Records from a data source
————————

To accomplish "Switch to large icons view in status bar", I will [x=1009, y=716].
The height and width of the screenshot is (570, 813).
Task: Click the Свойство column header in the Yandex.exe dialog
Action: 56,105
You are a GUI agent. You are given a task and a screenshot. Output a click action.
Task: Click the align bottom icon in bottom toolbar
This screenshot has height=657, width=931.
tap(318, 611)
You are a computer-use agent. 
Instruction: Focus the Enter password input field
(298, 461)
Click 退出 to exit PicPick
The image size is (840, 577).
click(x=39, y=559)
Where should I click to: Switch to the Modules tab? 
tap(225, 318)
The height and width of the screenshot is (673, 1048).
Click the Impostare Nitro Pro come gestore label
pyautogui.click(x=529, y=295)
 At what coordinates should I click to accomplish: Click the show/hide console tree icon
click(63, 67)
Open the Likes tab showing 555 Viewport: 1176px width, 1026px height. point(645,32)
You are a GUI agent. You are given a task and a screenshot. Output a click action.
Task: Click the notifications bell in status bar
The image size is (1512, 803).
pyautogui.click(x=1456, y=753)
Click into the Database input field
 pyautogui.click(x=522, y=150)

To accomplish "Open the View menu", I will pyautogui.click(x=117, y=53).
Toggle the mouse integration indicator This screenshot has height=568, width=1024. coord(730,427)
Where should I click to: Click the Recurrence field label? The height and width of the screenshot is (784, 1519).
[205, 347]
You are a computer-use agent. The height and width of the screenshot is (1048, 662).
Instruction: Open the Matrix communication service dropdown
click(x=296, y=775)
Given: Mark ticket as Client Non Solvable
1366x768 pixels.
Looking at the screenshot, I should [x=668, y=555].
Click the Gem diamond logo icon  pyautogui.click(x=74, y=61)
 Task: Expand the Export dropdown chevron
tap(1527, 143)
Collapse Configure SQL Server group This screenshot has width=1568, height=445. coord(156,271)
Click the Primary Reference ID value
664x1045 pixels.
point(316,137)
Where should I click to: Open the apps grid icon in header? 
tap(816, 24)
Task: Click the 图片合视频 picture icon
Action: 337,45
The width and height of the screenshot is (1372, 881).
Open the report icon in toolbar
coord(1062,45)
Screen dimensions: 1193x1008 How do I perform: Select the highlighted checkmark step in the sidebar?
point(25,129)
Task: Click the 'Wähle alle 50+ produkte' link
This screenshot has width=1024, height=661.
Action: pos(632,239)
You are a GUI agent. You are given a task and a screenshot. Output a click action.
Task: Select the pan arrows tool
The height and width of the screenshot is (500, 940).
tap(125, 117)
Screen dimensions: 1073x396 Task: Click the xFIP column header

————————

**DIRECTIONS FOR THIS TASK**
Across all the entries, count the lines that contain "computer", and state nothing but the total.

**ANSWER TO THIS EXERCISE**
2